Stored data
:::::

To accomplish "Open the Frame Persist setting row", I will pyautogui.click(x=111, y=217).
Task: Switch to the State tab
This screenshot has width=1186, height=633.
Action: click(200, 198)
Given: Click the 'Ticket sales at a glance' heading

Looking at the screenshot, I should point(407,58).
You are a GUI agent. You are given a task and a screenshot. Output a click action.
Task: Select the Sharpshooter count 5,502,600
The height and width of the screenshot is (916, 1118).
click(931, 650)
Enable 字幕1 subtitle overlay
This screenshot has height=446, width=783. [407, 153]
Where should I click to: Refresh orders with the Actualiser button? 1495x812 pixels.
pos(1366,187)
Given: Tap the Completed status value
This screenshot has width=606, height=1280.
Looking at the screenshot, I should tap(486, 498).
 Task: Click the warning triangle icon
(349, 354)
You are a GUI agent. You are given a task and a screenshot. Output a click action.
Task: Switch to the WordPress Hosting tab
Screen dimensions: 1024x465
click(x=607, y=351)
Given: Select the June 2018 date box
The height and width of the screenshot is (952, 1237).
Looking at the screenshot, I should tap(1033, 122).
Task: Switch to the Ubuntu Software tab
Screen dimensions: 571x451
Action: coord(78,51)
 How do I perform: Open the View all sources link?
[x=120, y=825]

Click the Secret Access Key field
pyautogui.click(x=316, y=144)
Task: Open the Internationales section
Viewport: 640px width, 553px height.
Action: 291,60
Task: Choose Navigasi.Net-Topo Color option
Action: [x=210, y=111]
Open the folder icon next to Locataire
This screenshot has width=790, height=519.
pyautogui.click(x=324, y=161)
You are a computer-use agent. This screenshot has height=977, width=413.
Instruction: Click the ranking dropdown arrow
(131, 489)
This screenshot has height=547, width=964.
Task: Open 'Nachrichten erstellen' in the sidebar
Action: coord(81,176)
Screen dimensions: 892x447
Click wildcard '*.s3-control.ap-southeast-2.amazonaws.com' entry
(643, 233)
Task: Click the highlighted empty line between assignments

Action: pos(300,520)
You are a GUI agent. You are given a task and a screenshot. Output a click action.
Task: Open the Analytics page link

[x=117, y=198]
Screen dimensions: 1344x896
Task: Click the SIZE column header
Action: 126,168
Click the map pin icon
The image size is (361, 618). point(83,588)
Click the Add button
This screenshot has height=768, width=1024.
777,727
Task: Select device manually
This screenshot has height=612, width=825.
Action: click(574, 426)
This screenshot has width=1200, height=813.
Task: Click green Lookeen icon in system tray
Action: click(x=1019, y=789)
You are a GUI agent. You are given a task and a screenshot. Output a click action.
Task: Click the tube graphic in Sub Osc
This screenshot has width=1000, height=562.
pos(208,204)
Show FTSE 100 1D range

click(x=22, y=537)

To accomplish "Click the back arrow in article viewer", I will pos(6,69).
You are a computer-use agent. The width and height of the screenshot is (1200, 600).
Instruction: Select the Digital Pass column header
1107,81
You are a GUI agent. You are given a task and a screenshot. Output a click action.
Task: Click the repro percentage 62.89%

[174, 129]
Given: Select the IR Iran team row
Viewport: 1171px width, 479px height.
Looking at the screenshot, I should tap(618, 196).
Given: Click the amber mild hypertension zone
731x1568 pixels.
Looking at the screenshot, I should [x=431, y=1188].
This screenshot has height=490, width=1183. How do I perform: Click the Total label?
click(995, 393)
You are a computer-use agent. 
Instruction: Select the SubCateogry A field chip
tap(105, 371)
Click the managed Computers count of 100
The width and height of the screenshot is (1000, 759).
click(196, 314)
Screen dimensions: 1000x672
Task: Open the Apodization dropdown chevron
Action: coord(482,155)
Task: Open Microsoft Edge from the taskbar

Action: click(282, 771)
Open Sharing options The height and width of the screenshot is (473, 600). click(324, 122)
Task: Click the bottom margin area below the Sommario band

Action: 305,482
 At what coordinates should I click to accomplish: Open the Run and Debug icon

:::::

[WHAT IS REQUIRED]
Show the lines of the entries that include the string "Switch", copying each in full.

[ANSWER BOX]
Task: Switch to the State tab
Task: Switch to the WordPress Hosting tab
Task: Switch to the Ubuntu Software tab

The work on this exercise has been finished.